[Dataset rows]
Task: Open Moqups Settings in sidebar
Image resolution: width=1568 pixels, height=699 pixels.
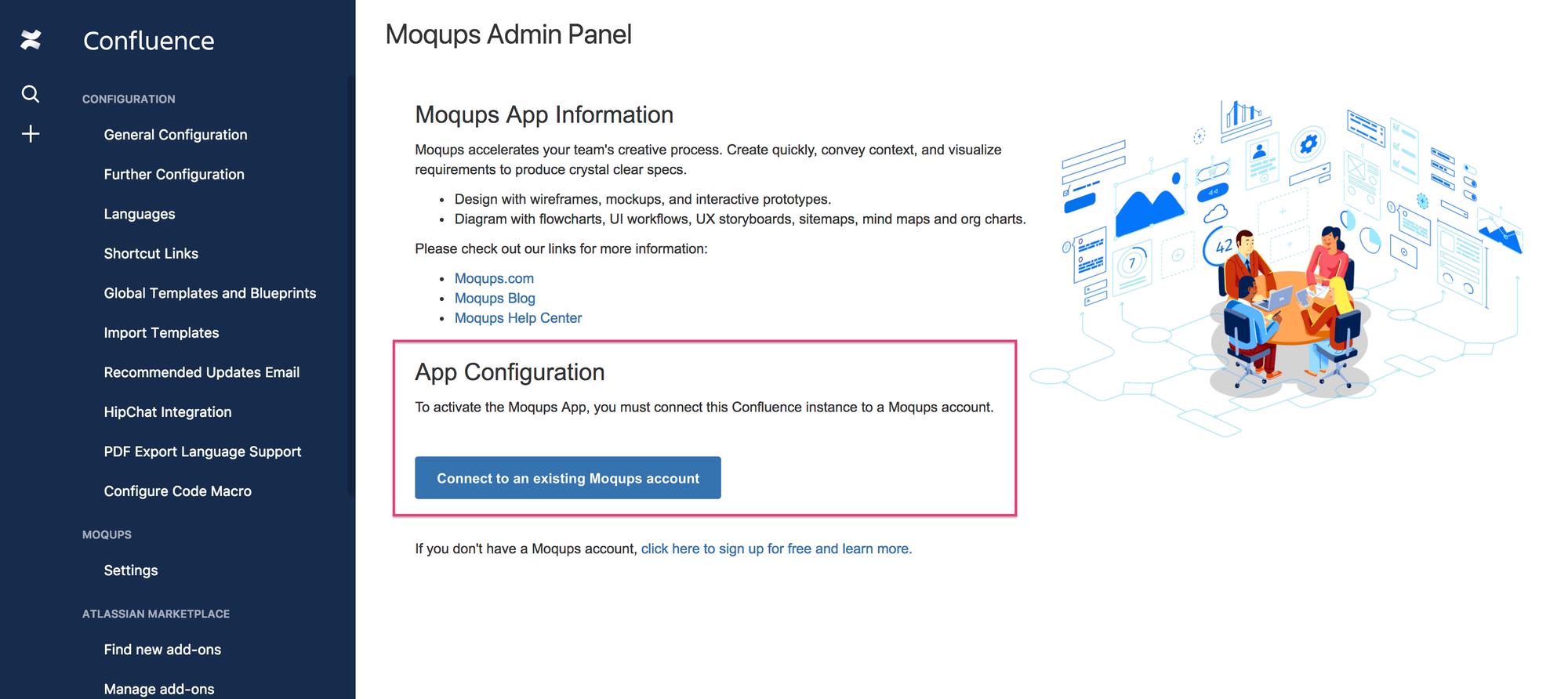Action: click(x=130, y=570)

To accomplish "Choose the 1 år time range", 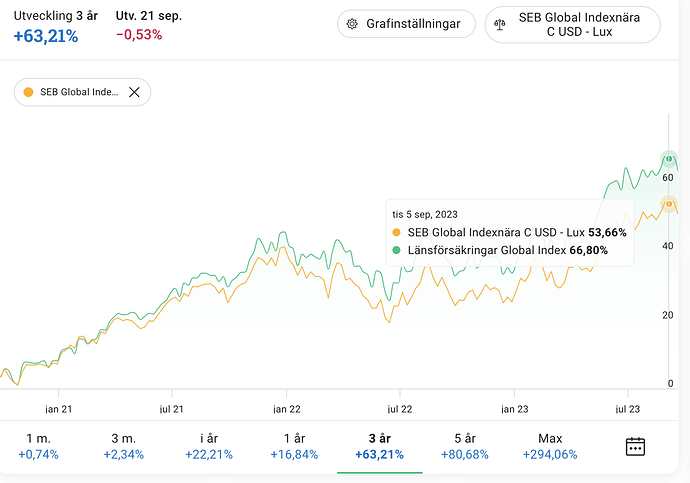I will click(294, 446).
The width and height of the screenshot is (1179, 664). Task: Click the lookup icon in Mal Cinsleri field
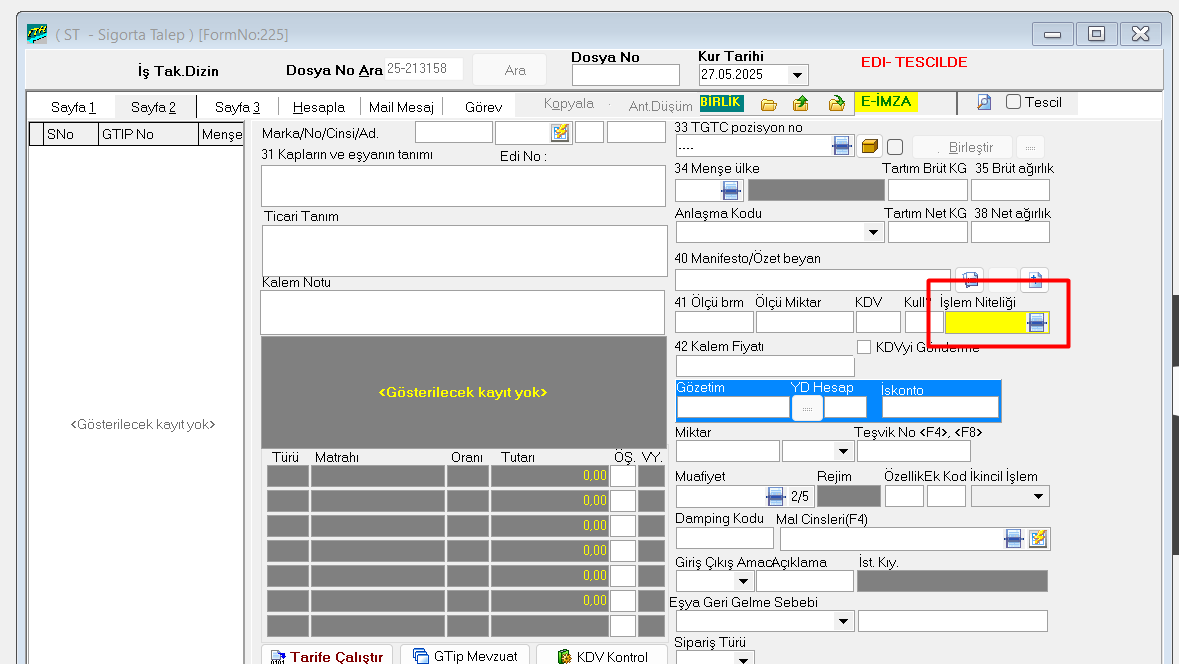coord(1014,539)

### WHAT IS NEEDED:
Can you copy the data word for word, starting at the line that contains "The width and" and continuing through the end of the data, both ends included, with the pictures left out?

### FULL OUTPUT:
The width and height of the screenshot is (1179, 664). Task: Click the lookup icon in Mal Cinsleri field
coord(1014,539)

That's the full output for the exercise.